The chief executive officer of the Mid Western Health Board, Mr Denis Doherty, feels that the best solution for most children who are taken into care is that they return to their families, with appropriate support. "In many cases a child is taken into care because of inability to cope, the pressure of modern life on parents, broken relationships, whatever. For a lot of children alternative care isn't, and hasn't been, an improvement. For many it can be worse", he said.
"In taking children into care we are incurring a great deal of extra costs for what can be a net loss in terms of social and health gains. We intervene with children up to the age of 18. We should be asking what we are producing at the end of it. Are they well adjusted young people? We should be looking at the whole system.
"Its often a case of middle class people bringing middle class values to a situation which is not necessarily familiar to us. Unless the father has a propensity to serious violence, or there is a sex abuser in the family, then the system should lean towards reuniting the family. You can't take a more serious step than taking a child into care. All other options must be tried before you take a child into involuntary care ... For example, a child minding service for a couple of hours would provide a release valve."
While arguing that risks should be taken in terms of policy, Mr Doherty also said people working in child protection needed to be given confidence. "They are often very young and inexperienced, and the people advising them are very busy and inexperienced. We need to create time and space to train and motivate social workers to be risk takers. We're not just a child protection agency. We're also a child and social welfare agency. Social workers must not operate in isolation."
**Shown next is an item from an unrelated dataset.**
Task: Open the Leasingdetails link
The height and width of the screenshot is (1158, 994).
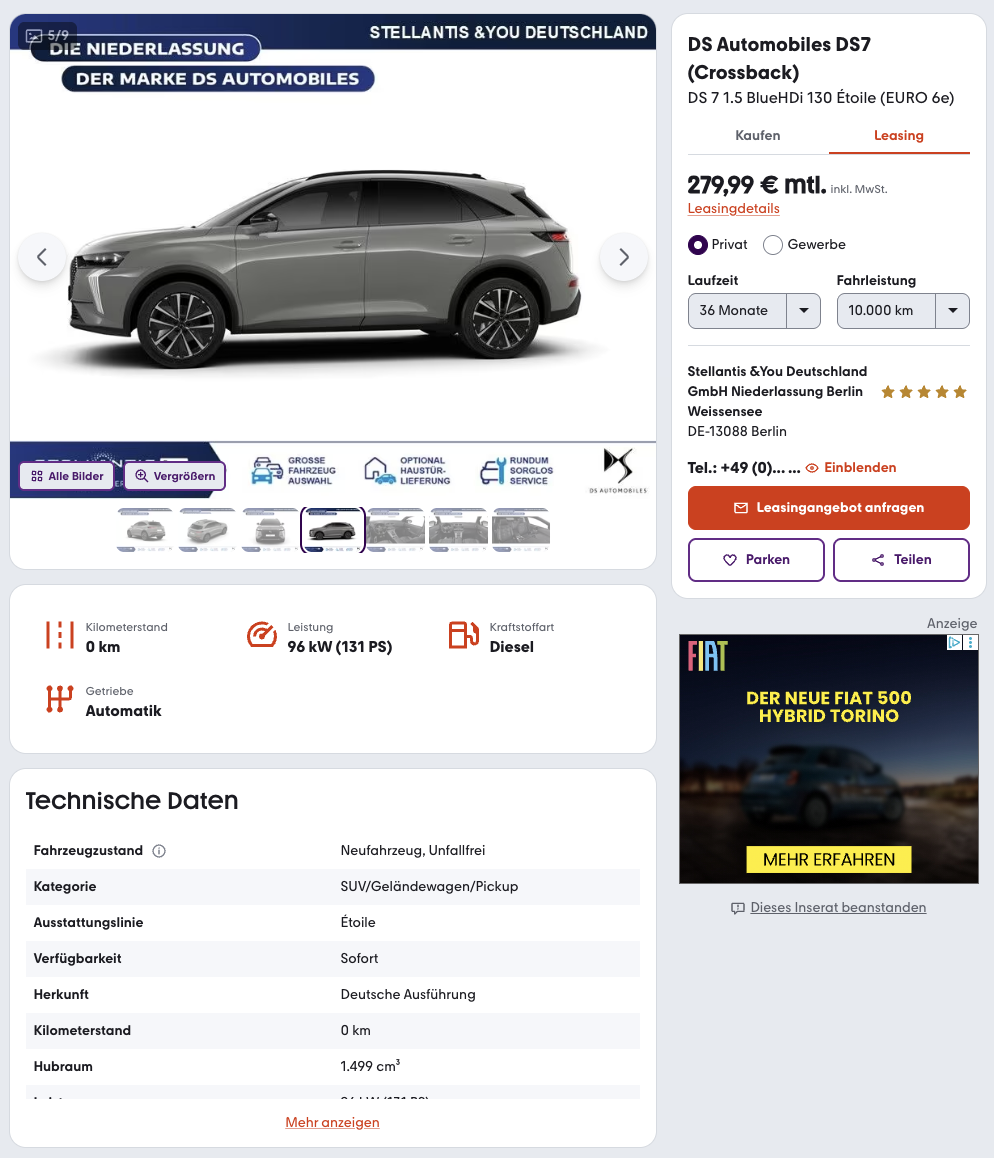Action: 733,208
Ms Connolly in Coolock would like to see support for families integrated into general child care services. "At the moment you must label yourself a problem to go to a family resource centre. You should be able to go to a place for all families, where you could get your babies jabbed, for example, and there would he a whole range of services available, like social workers, or family therapy. But they should be for all families.
Mr Doherty said the proposed inspectorate for child care services should have a far wider rem it than just instigating inquiries. "It should carry out reviews and provide a basis for resolving disputes of this kind."